Excerto fornecido =>
O Ministério Público timorense disse esta sexta-feira estar confiante sobre o processo de acusação por abuso sexual de crianças contra um ex-padre norte-americano, cujo julgamento começa na segunda-feira.

“Não só os dois procuradores titulares, mas eu próprio e todo o Ministério Público, institucionalmente, estamos muito seguros. Não faríamos uma acusação se não tivéssemos provas dos crimes”, disse à Lusa o procurador-geral da República timorense, José Ximenes.

Vamos fazer o nosso trabalho. O interesse maior e único do MP é com o nosso papel consagrado na nossa Constituição e, nesse contexto, dar voz aos que não têm voz, sobretudo as crianças vítimas”, sublinhou.

José Ximenes falou à Lusa numa altura em que estão a decorrer os preparativos em Oecusse para o início do julgamento de Richard Daschbach, de 84 anos, detido em 2019.

Dados fornecidos =>
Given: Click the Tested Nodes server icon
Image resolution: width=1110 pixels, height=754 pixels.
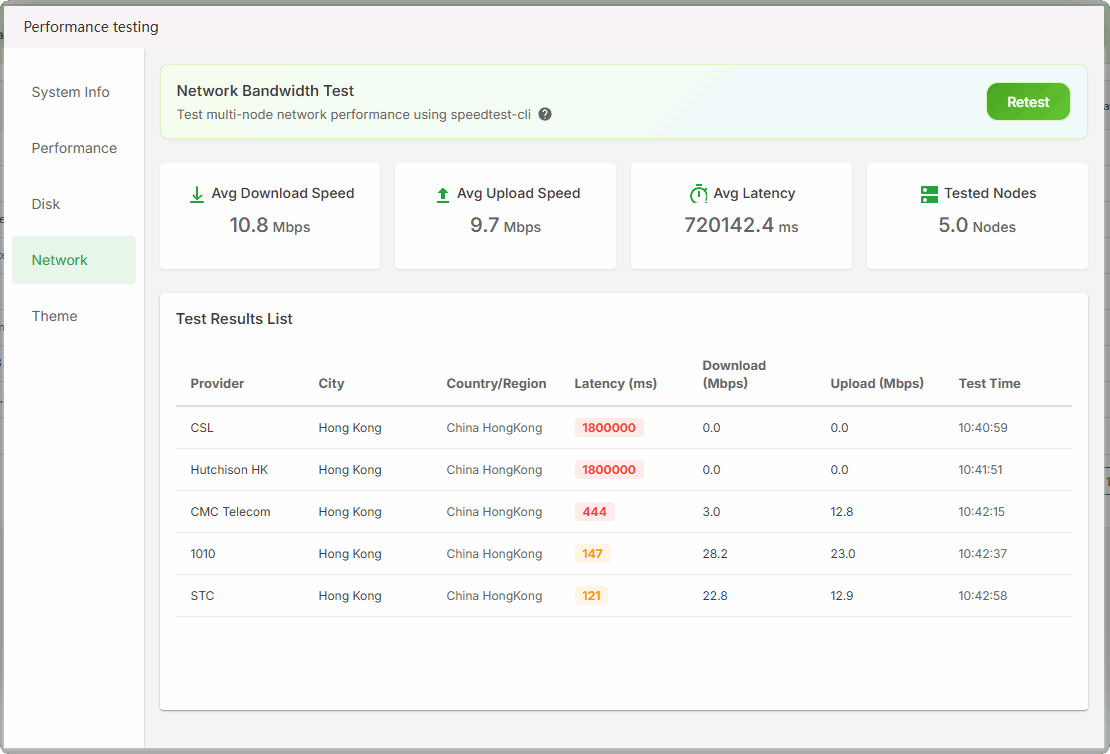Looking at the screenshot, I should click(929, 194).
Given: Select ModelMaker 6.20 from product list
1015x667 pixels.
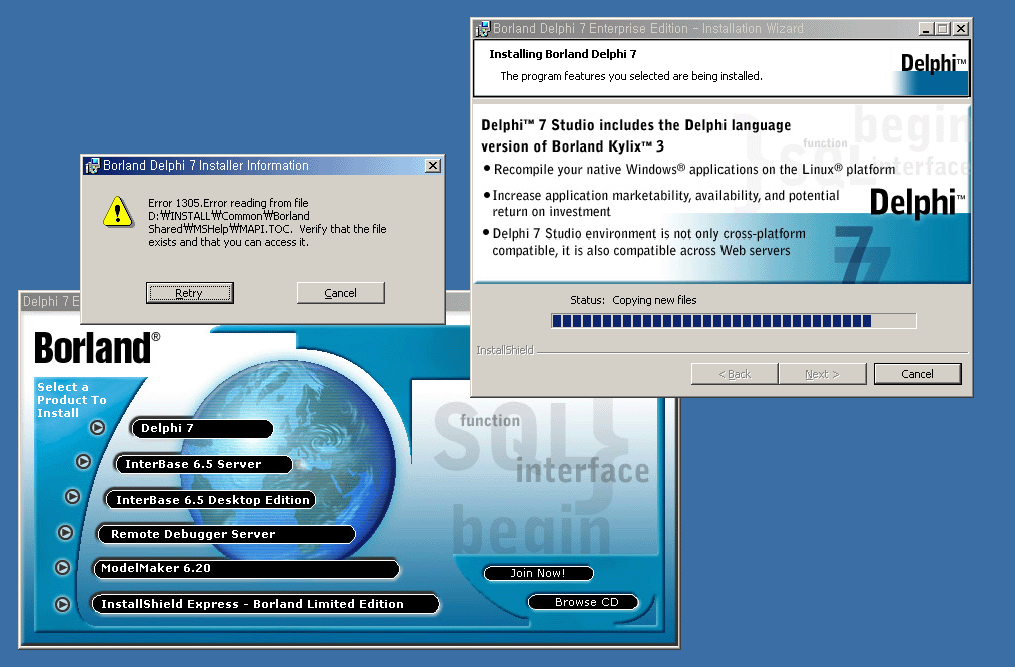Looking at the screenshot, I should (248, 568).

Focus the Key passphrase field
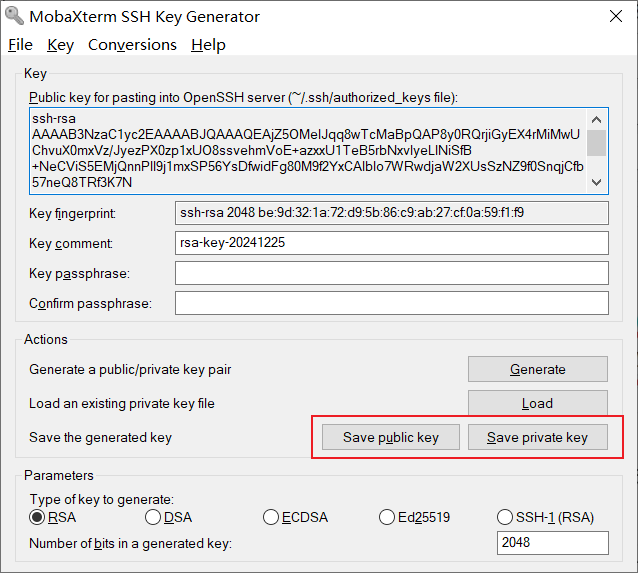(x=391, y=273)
==
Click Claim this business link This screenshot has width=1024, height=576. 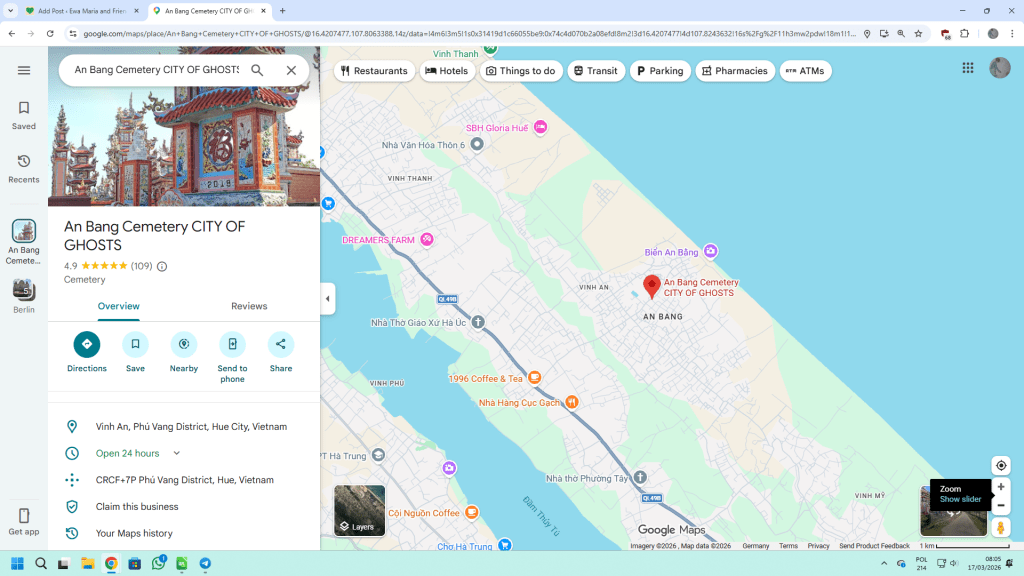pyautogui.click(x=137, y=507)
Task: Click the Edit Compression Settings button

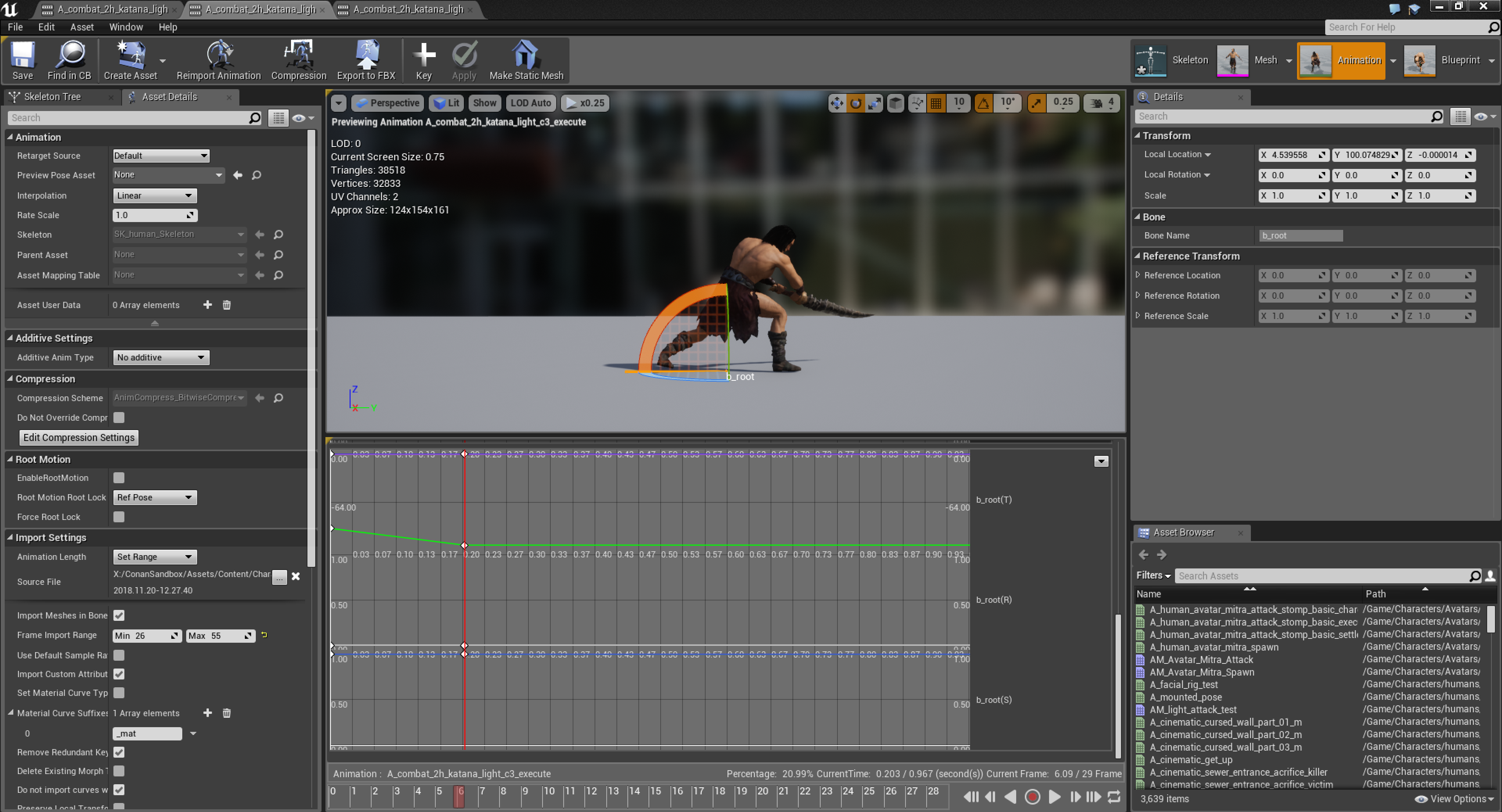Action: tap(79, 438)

O que fazer =>
No excerto sobre o julgamento em Oecusse, reescreva a passagem que começa em "O Ministério Público timorense" e termina em "detido em 2019.", substituindo "Lusa" por "agência Lusa". Os dados provêm de uma fonte diferente da do excerto.

Solução do problema =>
O Ministério Público timorense disse esta sexta-feira estar confiante sobre o processo de acusação por abuso sexual de crianças contra um ex-padre norte-americano, cujo julgamento começa na segunda-feira.

“Não só os dois procuradores titulares, mas eu próprio e todo o Ministério Público, institucionalmente, estamos muito seguros. Não faríamos uma acusação se não tivéssemos provas dos crimes”, disse à agência Lusa o procurador-geral da República timorense, José Ximenes.

Vamos fazer o nosso trabalho. O interesse maior e único do MP é com o nosso papel consagrado na nossa Constituição e, nesse contexto, dar voz aos que não têm voz, sobretudo as crianças vítimas”, sublinhou.

José Ximenes falou à agência Lusa numa altura em que estão a decorrer os preparativos em Oecusse para o início do julgamento de Richard Daschbach, de 84 anos, detido em 2019.